Der Select Befehl soll mir die Letzten 5 Votes jedes Users anzeigen lassen:

```
SELECT DISTINCT V.bandtitel, V.titel, V.genre, count(p_voteid) AS AnzahlVotes FROM t_votes as V
WHERE V.p_voteid
IN(SELECT V2.p_voteid
FROM t_votes AS V2
WHERE V2.p_voteid >=(SELECT V3.p_voteid
FROM t_votes AS V3
WHERE V3.f_nutzerid = V2.f_nutzerid
ORDER BY V3.p_voteid DESC
LIMIT 1 OFFSET 4))
GROUP BY bandtitel, titel, genre
ORDER BY AnzahlVotes DESC;
```
Mit dieser Methode trage ich in die Datenbank ein:

```
public void Vote_eintragen(DatenManager dm, Vote v) {
        try {
            // JDBC-Treiber laden
            Class.forName(driver);
            // Verbindung aufbauen
            Connection con;
            con = DriverManager.getConnection(url, user, password);
            String sql = "INSERT INTO T_votes (bandtitel, titel, genre, f_nutzerid) values(?,?,?,?);";
            PreparedStatement ps = con.prepareStatement(sql);
            ps.setString(1, v.getBandtitel());
            ps.setString(2, v.getTitel());
            ps.setString(3, v.getGenre());
            ps.setInt(4, sectionID);
            ps.executeUpdate();
            con.close();
        } catch (ClassNotFoundException e) {
            e.printStackTrace();
        } catch (SQLException e) {
            e.printStackTrace();
        }
    }
```
Diese Methode wird nochmal durch eine andere Aufgerufen:

```
public void abschicken(Nutzer n) {
        for (int i = 0; i < n.getVotes().size(); i++) {
            database.Vote_eintragen(this, n.getVotes().get(i));
        }
        if (isAlteVotesGelöscht()) {
            database.votesLöschen(n);
        }
    }
```
Ich wäre sehr Dankbar für Hilfe, da dieses Problem so inkonsistent ist. Manchmal Funktioniert mein Select plötzlich doch wieder, weshalb ich es am ehesten auf das Eintragen in die Datenbank zurück führe.


----------



## mihe7 (14. Mai 2019)

Jeldrik hat gesagt.:


> Der Select Befehl soll mir die Letzten 5 Votes jedes Users anzeigen lassen:


Soll vielleicht schon, nur macht er das nicht.

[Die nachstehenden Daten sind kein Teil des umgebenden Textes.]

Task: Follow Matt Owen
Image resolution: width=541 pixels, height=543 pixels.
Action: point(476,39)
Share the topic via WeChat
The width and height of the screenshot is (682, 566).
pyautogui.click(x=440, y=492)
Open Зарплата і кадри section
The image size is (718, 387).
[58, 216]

Im innersten SELECT (V3) suchst Du für jeden User die ID des fünft-letzten Votes heraus. Im nächsten SELECT (V2) nimmst Du nun alle Votes, die größer oder gleich dieser ID sind und zwar unabhängig vom User. Wenn also VoteID 1 die fünft-letzte VoteID eines Users ist, dann dürftest Du die gesamte Votes-Tabelle als Ergebnis bekommen.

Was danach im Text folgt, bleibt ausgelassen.